Directed by Feras Fayyad, The Cave is a tremendously moving documentary. It shows The Cave not only as a hospital but also as a bomb shelter. It is a place of work and refuge. They work beneath the city because the streets on the surface are a hellscape.
Fayyad began work shooting before beginning his Oscar-nominated documentary, Last Men in Aleppo, and the director focuses more acutely on the workers of the hospital rather than the constant arrival of the injured carried through their doors. In doing so, he gives all of his subjects great depth of character rather than depicting them as mere victims to the destructive regime. They are captured busy triaging and also living in makeshift harmony. The tight shots in cramped conditions are coupled with wide shots of strikes destroying the city. Amid the chaos, Fayyad is resoundingly clear that sexism is fiercely alive both within and outside the tunnels of The Cave.
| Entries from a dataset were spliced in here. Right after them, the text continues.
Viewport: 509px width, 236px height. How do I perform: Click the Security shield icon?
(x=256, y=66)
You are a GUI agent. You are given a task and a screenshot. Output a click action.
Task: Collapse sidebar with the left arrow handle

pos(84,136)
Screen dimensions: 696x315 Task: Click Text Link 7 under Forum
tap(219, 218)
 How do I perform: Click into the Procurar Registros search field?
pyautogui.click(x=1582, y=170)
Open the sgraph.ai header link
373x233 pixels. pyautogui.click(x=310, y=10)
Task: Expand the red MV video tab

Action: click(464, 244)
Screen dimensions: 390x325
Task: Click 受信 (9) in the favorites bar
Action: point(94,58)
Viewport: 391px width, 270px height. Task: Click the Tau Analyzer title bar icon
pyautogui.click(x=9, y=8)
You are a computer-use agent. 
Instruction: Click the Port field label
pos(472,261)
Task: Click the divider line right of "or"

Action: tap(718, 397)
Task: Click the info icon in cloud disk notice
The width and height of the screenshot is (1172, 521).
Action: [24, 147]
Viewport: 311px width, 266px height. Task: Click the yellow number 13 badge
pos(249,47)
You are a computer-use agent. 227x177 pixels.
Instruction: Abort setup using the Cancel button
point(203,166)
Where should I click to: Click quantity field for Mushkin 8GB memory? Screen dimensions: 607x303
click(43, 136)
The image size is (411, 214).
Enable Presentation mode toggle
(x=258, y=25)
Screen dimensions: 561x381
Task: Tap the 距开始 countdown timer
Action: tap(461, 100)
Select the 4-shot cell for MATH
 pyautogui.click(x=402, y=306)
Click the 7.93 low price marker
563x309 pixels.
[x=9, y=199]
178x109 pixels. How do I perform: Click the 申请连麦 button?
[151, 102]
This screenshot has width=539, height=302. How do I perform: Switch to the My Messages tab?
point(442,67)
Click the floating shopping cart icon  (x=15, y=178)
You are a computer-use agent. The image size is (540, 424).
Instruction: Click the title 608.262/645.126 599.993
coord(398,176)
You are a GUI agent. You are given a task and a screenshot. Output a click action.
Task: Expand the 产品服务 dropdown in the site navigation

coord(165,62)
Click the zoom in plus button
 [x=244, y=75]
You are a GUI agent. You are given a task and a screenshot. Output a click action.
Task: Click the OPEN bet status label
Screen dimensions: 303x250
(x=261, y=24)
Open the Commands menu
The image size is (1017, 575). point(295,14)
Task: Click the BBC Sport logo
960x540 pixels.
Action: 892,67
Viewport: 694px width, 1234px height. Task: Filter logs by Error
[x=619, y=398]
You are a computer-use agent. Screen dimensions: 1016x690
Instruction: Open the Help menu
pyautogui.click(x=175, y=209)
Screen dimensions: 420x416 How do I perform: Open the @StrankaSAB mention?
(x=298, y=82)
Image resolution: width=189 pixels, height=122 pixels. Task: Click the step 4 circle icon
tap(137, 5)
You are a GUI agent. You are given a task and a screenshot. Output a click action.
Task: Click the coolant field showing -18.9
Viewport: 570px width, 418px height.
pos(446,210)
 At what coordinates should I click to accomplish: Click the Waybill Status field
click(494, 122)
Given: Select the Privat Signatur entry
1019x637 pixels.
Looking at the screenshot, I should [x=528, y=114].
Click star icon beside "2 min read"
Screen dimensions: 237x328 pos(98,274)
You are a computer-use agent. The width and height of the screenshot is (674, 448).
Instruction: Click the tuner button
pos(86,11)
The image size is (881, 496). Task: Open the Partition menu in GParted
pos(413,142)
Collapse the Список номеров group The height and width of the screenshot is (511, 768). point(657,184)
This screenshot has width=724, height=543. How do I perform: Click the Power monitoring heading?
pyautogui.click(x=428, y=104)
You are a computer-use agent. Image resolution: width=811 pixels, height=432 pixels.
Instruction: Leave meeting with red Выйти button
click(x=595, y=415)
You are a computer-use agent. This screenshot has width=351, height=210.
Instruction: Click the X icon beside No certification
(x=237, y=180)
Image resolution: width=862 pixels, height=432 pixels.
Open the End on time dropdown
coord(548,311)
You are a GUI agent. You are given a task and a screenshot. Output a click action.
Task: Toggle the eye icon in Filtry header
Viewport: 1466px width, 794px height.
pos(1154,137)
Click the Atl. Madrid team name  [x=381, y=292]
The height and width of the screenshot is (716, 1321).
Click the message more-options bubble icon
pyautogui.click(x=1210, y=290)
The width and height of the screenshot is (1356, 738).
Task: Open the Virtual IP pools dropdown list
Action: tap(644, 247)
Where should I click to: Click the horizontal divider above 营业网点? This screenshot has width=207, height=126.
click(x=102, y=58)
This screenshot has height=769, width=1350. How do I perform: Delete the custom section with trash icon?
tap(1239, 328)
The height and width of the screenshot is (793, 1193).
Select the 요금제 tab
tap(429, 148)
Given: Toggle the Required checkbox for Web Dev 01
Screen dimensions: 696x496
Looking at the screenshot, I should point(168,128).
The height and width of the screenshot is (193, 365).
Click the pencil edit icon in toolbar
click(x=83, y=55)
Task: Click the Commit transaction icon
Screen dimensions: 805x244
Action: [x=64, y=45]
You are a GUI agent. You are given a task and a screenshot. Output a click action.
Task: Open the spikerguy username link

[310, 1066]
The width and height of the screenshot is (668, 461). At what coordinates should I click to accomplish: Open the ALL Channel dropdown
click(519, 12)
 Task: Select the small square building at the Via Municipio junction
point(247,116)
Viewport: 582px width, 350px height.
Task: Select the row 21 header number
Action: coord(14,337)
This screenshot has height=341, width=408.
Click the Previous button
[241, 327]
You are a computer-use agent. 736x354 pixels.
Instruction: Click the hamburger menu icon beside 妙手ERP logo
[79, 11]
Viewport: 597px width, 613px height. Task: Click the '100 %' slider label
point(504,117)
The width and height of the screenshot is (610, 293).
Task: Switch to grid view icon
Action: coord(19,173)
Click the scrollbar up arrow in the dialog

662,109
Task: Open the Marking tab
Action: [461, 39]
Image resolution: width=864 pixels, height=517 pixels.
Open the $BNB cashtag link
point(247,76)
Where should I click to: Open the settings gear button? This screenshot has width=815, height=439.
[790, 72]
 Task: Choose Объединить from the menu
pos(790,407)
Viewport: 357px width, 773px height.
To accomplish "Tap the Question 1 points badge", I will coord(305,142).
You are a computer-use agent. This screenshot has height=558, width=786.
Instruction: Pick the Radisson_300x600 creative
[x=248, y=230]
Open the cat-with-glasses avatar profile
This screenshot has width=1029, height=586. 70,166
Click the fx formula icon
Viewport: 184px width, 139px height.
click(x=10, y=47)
The filmmaker presents Dr Amani in moments of contemplation as well as action: tending to a child choking for breath she asks, “Is God really watching?” In a voice-over, she tells her audience that “religion is a tool of men. They take the parts they like and ignore the parts they don’t like.” In giving her these moments, Fayyad amplifies a voice that is often diminished by the same people she is risking her life to help.
At its heart, The Cave shows that its employees believe in the power of music and laughter and their untarnishable ability to supply hope to the human spirit. During surgery, another doctor plays orchestral symphonies on his smartphone. They may not have anaesthetic but they have music. The laughter over terribly made rice is more potent than the crescendoing hum of warplanes.
The Cave is an essential and poignant documentary. It’s a film of questions, many of which cannot be answered. Most overtly, what more can you give when there is nothing left?
The Cave is released in select cinemas on 6th December 2019.